UNA LETTRICE CI SCRIVE
Caro direttore,
a Napoli rapina perfetta : ricordano Jean Gabin nei suoi film ( antichi come le protezioni violate da un cacciavite e senza l’ IA !). Nel passato a Torino in corso Peschiera rilevata qualche protezione meschinella e poi l’inevitabile contenzioso con il cliente.
Se ne dovrebbe parlare perché encomiabile che sia intervenuto il Questore e nientepopodimeno il PM Capo e dopo tre ore la cavalleria blindata da Livorno……………ma qualche riflessione andrebbe fatta ( banca / cliente ).

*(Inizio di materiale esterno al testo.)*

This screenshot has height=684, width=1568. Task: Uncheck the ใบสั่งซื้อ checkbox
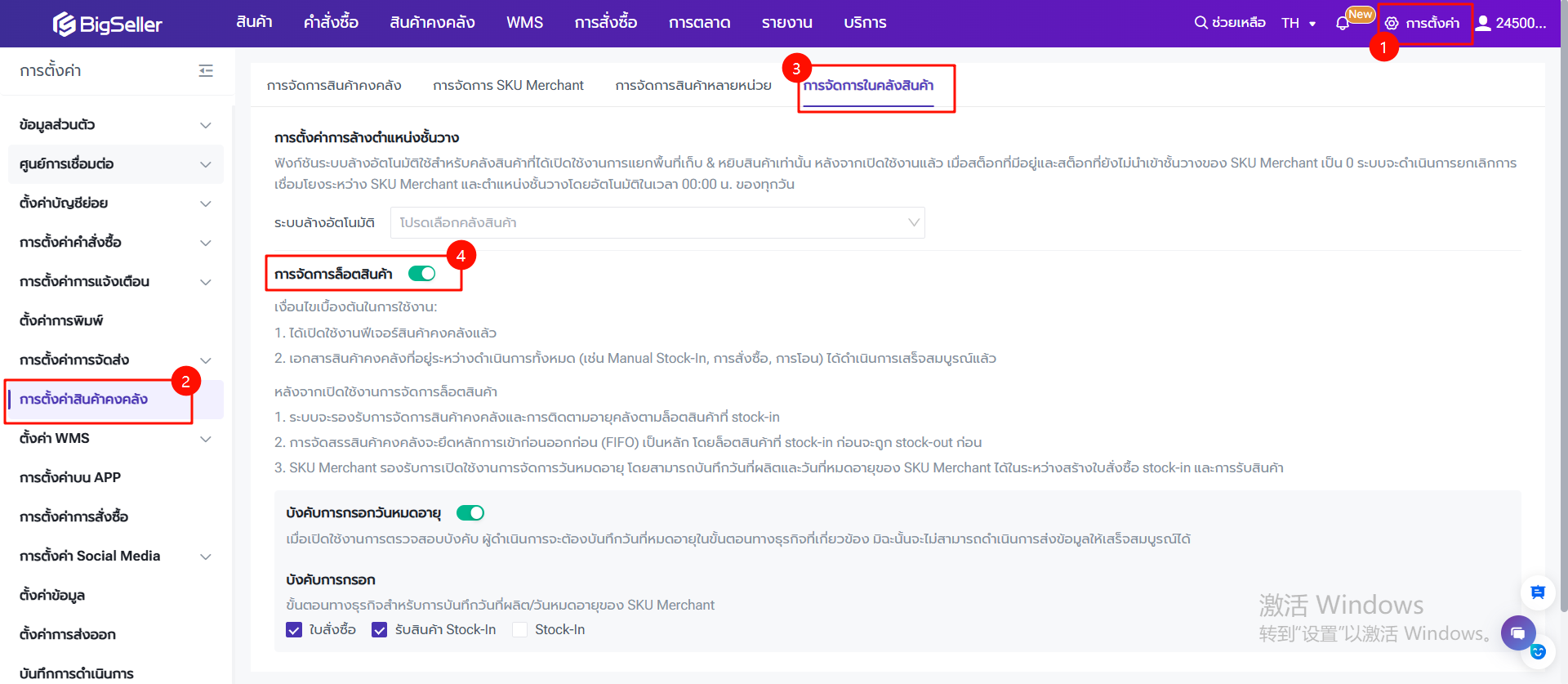pos(294,629)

Nonostante la illusione delle Olimpiadi nel 2036-2040 la distanza tra la Torino che sta bene e la metà della Città che sta male , secondo la descrizione dell’Arcivescovo Nosiglia, è ancora aumentata, e ciò nonostante la Città sia amministrata da trentatré anni dalla sinistra e dai suoi intellettuali col cachemire e con l’aiuto di una parte di ex dc. Torino mal piazzata nelle varie classifiche settantesima per qualità della vita, tre quarti dei giovani con contratti di lavoro precari, capitale della cassa integrazione. Al terzo posto per capitali privati che però, come ha denunciato il giovane Cardinal Repole vengono investiti all’estero.